La trajectoire de réduction par deux de la consommation d'énergie repose sur deux secteurs : le bâtiment et les transports.
Dans le premier, nous supposons une amélioration des performances énergétiques des bâtiments. Elle passe par une performance accrue des bâtiments neufs rendue possible par l'obligation faite à ces derniers à compter de 2022 d'être des bâtiments à énergie positive. Mais les bâtiments neufs ne représentent qu'une faible part du parc en 2050 dont les deux tiers sont d'ores et déjà construits. En complément, un programme ambitieux de réhabilitation des logements – 500 000 logements par an –, qui a déjà été annoncé, doit donc permettre d'améliorer le stock existant. La réussite de ce programme demande des technologies de rénovation, l'accès au financement pour les ménages, et de la formation. Mais l'objectif nous semble réaliste. En matière de logement, la demande passerait ainsi de 44 millions de tonnes d'équivalent pétrole en 2010 à 21 en 2050 et 32 en 2030, sans baisse du confort et de la température de chauffage. En outre, cet effort de performance énergétique se traduit par la création d'emplois non délocalisables.

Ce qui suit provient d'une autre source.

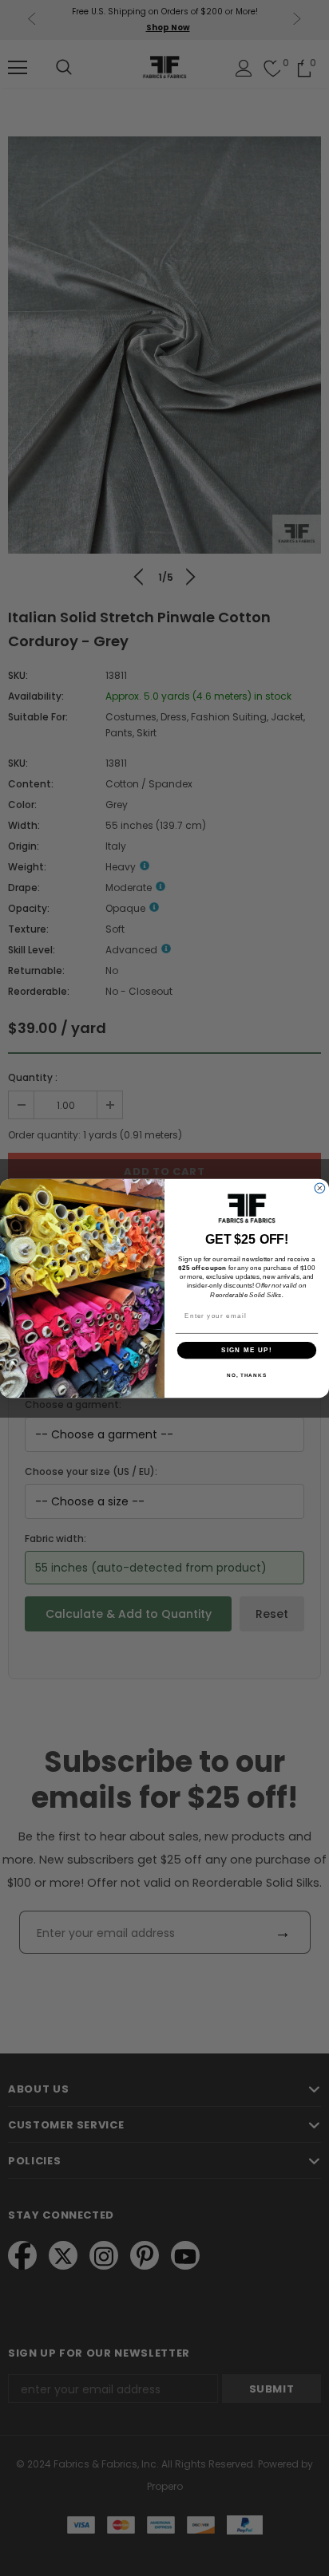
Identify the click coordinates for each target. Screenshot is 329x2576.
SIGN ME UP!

Dans le second secteur, plusieurs pistes permettent d'atteindre l'objectif d'une diminution de la consommation d'énergie : premièrement, l'amélioration des véhicules thermiques ou hybrides, à tout le moins de la chaîne thermique des véhicules, d'une part et le développement du véhicule électrique, d'autre part, deux domaines dans lesquels les progrès des constructeurs français sont encourageants. Dans notre vision, la part du véhicule électrique reste limitée : elle ne représente que 4 % du parc en 2030 pour devenir plus importante en 2050.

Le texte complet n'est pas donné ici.